Suricato: Eu escuto muita música pop. Eu adoro e, como te falei, eu queria tirar o folk da roça, dessa coisa meio “floridinha”. Eu não me identificava mais com esse tipo de coisa. Eu queria que o folk fosse identificado como algo contemporâneo, que possa ser consumido pelas massas. Eu quero cantar para muita gente sem abrir mão do meu discurso e do meu zelo por quem me ouve. Mas eu quero ser o mais pop possível. Eu adoro essa linguagem. Quanto mais gente gostar da minha música, mais feliz eu ficaria. Mas, se for para citar nomes, eu escuto muito Bon Iver. Ele é meu predileto de muitos anos para cá!

“O melhor dos dois mundos”

TMDQA!: Como está sendo conciliar a carreira solo com o posto de vocalista do Barão Vermelho?

Suricato: Para mim, é maravilhoso, porque consegui o melhor dos dois mundos. Tem um mundo mais solitário, mais silencioso, e tem um mundo mais discutido, mais democrático. Tal como a vida, né? Às vezes queremos ficar sozinhos e outras vezes queremos estar com muita gente. O Barão Vermelho é a minha banda predileta de todos os tempos. É o melhor processo coletivo que já encontrei na vida. Eu estava um pouco de bode em trabalhar em conjunto. Nem sempre você se dá bem com as pessoas. A convivência fica difícil, e você acaba se sentindo obrigado a estar com as pessoas. Não servia para mim, e passei a achar que o problema era eu.

Depois que eu entrei para o Barão, no entanto, a coisa ficou muito bacana, porque todo mundo lá é muito maduro. Eles já passaram pelas piores coisas do mundo. A maturidade da relação deles está em outro lugar. Todos sabem que eu entrei Suricato no Barão Vermelho. Na época, já tinha feito Rock in Rio, Lollapalooza e já tinha um Grammy Latino.
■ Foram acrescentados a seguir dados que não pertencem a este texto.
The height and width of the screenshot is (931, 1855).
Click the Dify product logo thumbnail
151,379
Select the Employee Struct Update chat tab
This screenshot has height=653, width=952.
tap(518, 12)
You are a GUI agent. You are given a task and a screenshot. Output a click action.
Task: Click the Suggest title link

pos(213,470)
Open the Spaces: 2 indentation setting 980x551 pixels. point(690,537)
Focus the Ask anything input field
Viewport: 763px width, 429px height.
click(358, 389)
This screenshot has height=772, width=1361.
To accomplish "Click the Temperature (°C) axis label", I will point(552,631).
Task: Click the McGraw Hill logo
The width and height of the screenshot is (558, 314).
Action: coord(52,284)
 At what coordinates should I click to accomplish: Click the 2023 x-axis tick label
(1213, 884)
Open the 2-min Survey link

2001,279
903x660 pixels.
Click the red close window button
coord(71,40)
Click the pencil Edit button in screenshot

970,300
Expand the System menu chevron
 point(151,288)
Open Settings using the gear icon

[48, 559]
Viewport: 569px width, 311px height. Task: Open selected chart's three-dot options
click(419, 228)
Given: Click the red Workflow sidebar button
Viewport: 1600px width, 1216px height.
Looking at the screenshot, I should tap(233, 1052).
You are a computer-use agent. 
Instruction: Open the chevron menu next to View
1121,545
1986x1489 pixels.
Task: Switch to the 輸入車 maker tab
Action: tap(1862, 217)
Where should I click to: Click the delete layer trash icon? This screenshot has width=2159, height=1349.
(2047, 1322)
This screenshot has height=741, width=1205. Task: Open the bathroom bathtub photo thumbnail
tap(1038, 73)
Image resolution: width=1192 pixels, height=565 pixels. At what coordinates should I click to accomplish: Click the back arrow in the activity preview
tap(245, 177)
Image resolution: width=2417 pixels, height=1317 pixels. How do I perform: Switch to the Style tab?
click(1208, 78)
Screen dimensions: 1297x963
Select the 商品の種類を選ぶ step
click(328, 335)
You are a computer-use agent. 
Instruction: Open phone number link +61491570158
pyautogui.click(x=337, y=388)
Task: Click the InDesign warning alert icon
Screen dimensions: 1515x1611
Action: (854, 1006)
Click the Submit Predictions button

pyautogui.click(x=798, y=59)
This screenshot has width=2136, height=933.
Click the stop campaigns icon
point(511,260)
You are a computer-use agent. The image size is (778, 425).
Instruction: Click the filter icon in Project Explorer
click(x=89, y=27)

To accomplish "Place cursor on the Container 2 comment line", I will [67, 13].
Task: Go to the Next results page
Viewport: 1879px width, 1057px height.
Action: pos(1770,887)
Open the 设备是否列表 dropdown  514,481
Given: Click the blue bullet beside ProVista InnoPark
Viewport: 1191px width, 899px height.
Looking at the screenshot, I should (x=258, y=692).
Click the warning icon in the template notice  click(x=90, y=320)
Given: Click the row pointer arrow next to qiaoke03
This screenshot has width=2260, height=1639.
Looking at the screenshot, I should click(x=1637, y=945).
Isso tirou de mim a obrigação de tentar imitar o Cazuza ou o Frejat. Entrei com a minha personalidade para poder interpretar as canções e, principalmente, para compor canções novas. Eu entrei para suceder o Frejat e não substituí-lo. Eu só tenho a agradecer por estar perto deles, aprendendo e representando este repertório.

TMDQA!: O que podemos esperar dos novos shows além, é claro, do formato inédito? Pode nos adiantar alguma coisa?

Suricato: Eu quero percorrer o Brasil todo com a turnê do Na Mão As Flores. Está super diferente e super viável. Eu estou viajando com pouca gente, com uma estrutura muito enxuta, mas é uma entrega muito complexa para um artista sozinho no palco. Eu quero mostrar isso para as pessoas. Quero tocar nos lugares pequenos. Quando eu saí do Superstar, já fui fazendo show para muita gente. Não fiz em lugares de pouca gente. Eu quero estar perto desse lugar, com as pessoas cantando perto de mim. É o que eu desejo agora nesse momento.